Let's say I need to divide two integers $x$ and $y$, but I only care about the lowest 8 bits of the answer, i.e. I'm calculating:

$$r = \frac{x}{y}\,\,\%\,\,256$$where % is the modulus operator.

Is there a way to short-cut the answer rather than having to do the full division-calculation?

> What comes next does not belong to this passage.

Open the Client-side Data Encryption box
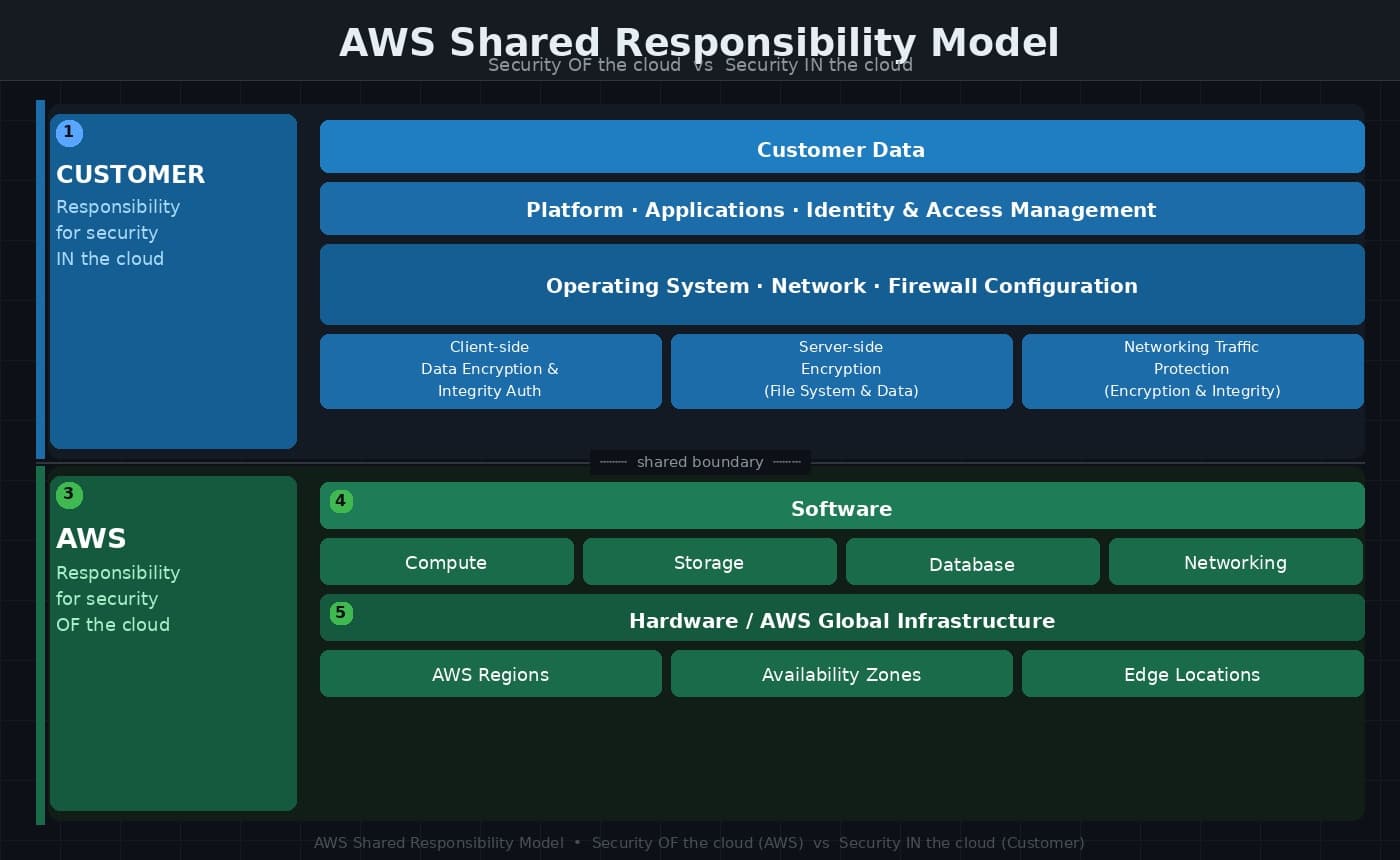This screenshot has width=1400, height=860. click(490, 371)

I'm entirely working with integer variables on a computer, so the result is rounded down to an integer as well. So, for example for $x=18423$ and $y=29$: $$r=\frac{18423}{29}\,\,\%\,\,256=635\,\,\%\,\,256=123$$

  • 1
    $\begingroup$ What exactly do you mean by your integer division? So, for example, is $5/3 = 1$ or $5/3 = 1.66667$? $\endgroup$ May 26, 2015 at 20:35
  • $\begingroup$ @Omnomnomnom You're absolutely right. I should have been more specific about that. Sorry. Updated the question. Thanks. $\endgroup$
    – Markus A.
    May 26, 2015 at 22:20
  • $\begingroup$ Knuth (AOCP vol. II, Semi-numerical Algorithms) may have some material on the question of whether it is possible to derive the low-order half of an arithmetic operation with any better method than truncating the full result. $\endgroup$
    – hardmath
    May 26, 2015 at 23:11

1 Answer 1


If you know that $x$ can be divided by $y$ without remainder (i.e. $x/y=d \in N$ because, e.g., $y$ is the result of some gcd computation of $x$ with some other number) you can do the following (for simplicity let me further restrict the answer to $x,y>0$:

  1. $y = 2^k*y_1$ with $y_1$ odd. Hence $x$ must be divisible by $2^k$ and $x_1 = x/2^k$. $x/y$ = $x_1/y_1$.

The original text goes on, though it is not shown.